Problemy zaczęły się 16 października, gdy NASA wysłała komendę włączenia jednego z ogrzewaczy Voyagera 1. Po dwóch dniach inżynierowie zorientowali się, że sonda nie odpowiedziała na zaplanowany sygnał. Po intensywnych poszukiwaniach udało się odebrać słaby sygnał na innej częstotliwości. Okazało się, że mechanizmy ochrony przed awarią wyłączyły główny nadajnik X-band, przełączając komunikację na mniej wydajne, dawno nieużywane radio S-band.

To niezwykłe, że Voyager 1 wciąż potrafi działać, mimo że przebywa w odległości niemal 25 miliardów kilometrów od Ziemi.

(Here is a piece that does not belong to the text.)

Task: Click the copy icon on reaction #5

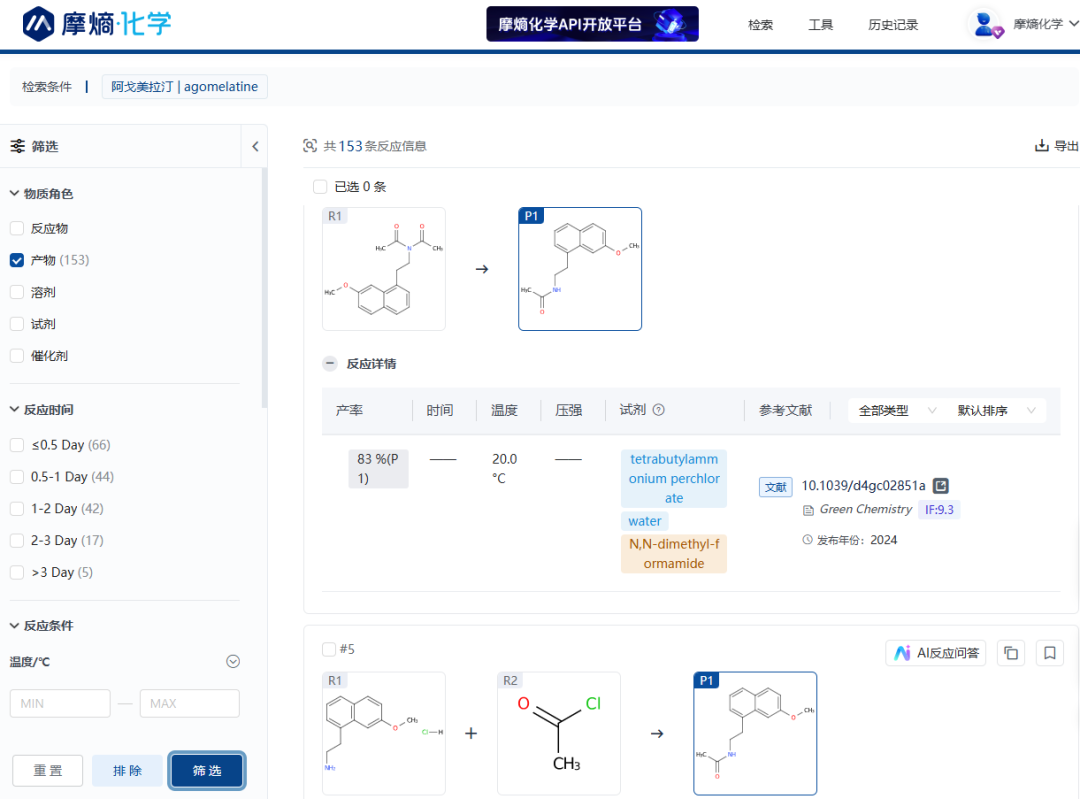Action: 1011,653
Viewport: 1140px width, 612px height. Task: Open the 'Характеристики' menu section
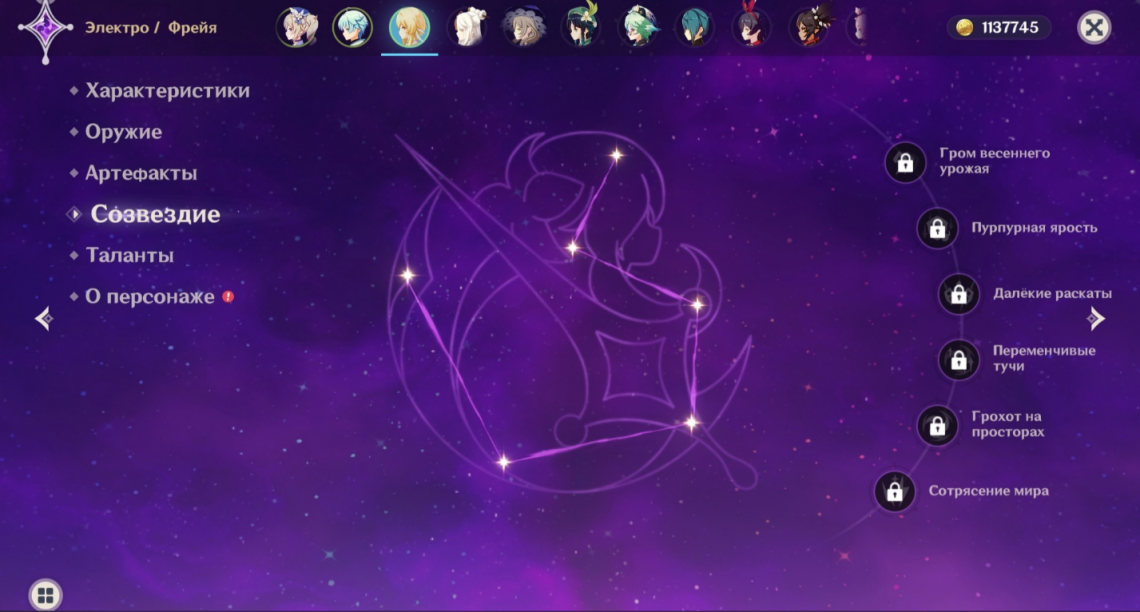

Naprawy sondy na taką odległość to prawdziwe osiągnięcie techniczne, zwłaszcza biorąc pod uwagę, że jej technologia pochodzi sprzed pół wieku.

Voyager 1 i jego bliźniak Voyager 2 kontynuują badania w przestrzeni międzygwiazdowej, dostarczając danych z regionu poza wpływem Słońca, którego wcześniej nikt nie badał. Niestety, czas ich działania dobiega końca – brak energii zmusi NASA do zaprzestania zbierania danych po 2025 roku, a do 2036 roku sondy prawdopodobnie przestaną być osiągalne dla Deep Space Network.

Choć ich misja zmierza ku końcowi, Voyagery pozostaną symbolem ludzkiej pomysłowości i wytrwałości, przemierzając kosmiczną pustkę przez kolejne tysiąclecia. W odległej przyszłości, w granicach 40 tysięcy lat, zbliżą się do innych gwiazd, niosąc przesłanie o naszym istnieniu.